(Dataset records)
+===+
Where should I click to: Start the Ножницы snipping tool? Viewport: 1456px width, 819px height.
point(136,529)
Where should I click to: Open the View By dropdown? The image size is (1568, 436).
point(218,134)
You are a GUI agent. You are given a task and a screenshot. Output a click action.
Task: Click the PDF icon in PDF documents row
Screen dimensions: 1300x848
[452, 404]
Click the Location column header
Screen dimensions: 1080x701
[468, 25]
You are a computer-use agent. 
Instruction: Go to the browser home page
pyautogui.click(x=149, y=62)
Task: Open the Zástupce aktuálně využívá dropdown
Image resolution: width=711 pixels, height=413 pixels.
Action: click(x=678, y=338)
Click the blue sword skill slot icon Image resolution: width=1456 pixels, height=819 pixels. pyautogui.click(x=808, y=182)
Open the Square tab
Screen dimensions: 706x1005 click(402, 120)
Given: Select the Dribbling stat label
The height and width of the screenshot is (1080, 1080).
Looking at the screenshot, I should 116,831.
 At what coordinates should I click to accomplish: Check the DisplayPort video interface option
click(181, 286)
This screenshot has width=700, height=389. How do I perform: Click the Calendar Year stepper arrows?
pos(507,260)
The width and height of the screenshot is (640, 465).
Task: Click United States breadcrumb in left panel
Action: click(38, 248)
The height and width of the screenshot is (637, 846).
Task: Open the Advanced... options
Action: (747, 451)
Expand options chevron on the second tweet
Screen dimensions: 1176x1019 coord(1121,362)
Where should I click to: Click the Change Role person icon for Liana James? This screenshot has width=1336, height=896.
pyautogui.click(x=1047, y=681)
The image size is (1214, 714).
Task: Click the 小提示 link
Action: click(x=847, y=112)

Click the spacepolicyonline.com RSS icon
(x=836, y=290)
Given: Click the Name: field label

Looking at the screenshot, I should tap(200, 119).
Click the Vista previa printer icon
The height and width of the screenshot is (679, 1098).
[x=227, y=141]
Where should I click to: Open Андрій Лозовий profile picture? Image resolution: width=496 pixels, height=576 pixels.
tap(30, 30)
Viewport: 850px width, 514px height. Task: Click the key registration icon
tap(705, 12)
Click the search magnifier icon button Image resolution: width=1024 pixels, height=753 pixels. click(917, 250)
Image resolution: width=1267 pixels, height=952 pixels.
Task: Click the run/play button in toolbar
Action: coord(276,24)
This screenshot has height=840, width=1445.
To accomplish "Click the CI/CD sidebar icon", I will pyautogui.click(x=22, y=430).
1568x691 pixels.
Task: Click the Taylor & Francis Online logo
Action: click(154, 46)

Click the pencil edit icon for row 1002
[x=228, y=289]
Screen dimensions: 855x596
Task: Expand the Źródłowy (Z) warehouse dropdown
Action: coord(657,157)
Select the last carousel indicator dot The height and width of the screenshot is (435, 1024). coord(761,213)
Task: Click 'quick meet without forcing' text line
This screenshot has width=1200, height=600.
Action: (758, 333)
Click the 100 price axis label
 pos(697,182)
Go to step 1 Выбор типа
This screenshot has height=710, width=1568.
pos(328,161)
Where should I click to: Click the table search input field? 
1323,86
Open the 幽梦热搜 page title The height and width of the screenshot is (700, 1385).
+===+
* _Task description_
An exact copy of all the records above is the required answer.

* _Output_
Where should I click to: Start the Ножницы snipping tool? Viewport: 1456px width, 819px height.
point(136,529)
Where should I click to: Open the View By dropdown? The image size is (1568, 436).
point(218,134)
You are a GUI agent. You are given a task and a screenshot. Output a click action.
Task: Click the PDF icon in PDF documents row
Screen dimensions: 1300x848
[452, 404]
Click the Location column header
Screen dimensions: 1080x701
[468, 25]
You are a computer-use agent. 
Instruction: Go to the browser home page
pyautogui.click(x=149, y=62)
Task: Open the Zástupce aktuálně využívá dropdown
Image resolution: width=711 pixels, height=413 pixels.
Action: click(x=678, y=338)
Click the blue sword skill slot icon Image resolution: width=1456 pixels, height=819 pixels. pyautogui.click(x=808, y=182)
Open the Square tab
Screen dimensions: 706x1005 click(402, 120)
Given: Select the Dribbling stat label
The height and width of the screenshot is (1080, 1080).
Looking at the screenshot, I should 116,831.
 At what coordinates should I click to accomplish: Check the DisplayPort video interface option
click(181, 286)
This screenshot has width=700, height=389. How do I perform: Click the Calendar Year stepper arrows?
pos(507,260)
The width and height of the screenshot is (640, 465).
Task: Click United States breadcrumb in left panel
Action: click(38, 248)
The height and width of the screenshot is (637, 846).
Task: Open the Advanced... options
Action: (747, 451)
Expand options chevron on the second tweet
Screen dimensions: 1176x1019 coord(1121,362)
Where should I click to: Click the Change Role person icon for Liana James? This screenshot has width=1336, height=896.
pyautogui.click(x=1047, y=681)
The image size is (1214, 714).
Task: Click the 小提示 link
Action: click(x=847, y=112)

Click the spacepolicyonline.com RSS icon
(x=836, y=290)
Given: Click the Name: field label

Looking at the screenshot, I should tap(200, 119).
Click the Vista previa printer icon
The height and width of the screenshot is (679, 1098).
[x=227, y=141]
Where should I click to: Open Андрій Лозовий profile picture? Image resolution: width=496 pixels, height=576 pixels.
tap(30, 30)
Viewport: 850px width, 514px height. Task: Click the key registration icon
tap(705, 12)
Click the search magnifier icon button Image resolution: width=1024 pixels, height=753 pixels. click(917, 250)
Image resolution: width=1267 pixels, height=952 pixels.
Task: Click the run/play button in toolbar
Action: coord(276,24)
This screenshot has height=840, width=1445.
To accomplish "Click the CI/CD sidebar icon", I will pyautogui.click(x=22, y=430).
1568x691 pixels.
Task: Click the Taylor & Francis Online logo
Action: click(154, 46)

Click the pencil edit icon for row 1002
[x=228, y=289]
Screen dimensions: 855x596
Task: Expand the Źródłowy (Z) warehouse dropdown
Action: coord(657,157)
Select the last carousel indicator dot The height and width of the screenshot is (435, 1024). coord(761,213)
Task: Click 'quick meet without forcing' text line
This screenshot has width=1200, height=600.
Action: (758, 333)
Click the 100 price axis label
 pos(697,182)
Go to step 1 Выбор типа
This screenshot has height=710, width=1568.
pos(328,161)
Where should I click to: Click the table search input field? 
1323,86
Open the 幽梦热搜 page title The height and width of the screenshot is (700, 1385).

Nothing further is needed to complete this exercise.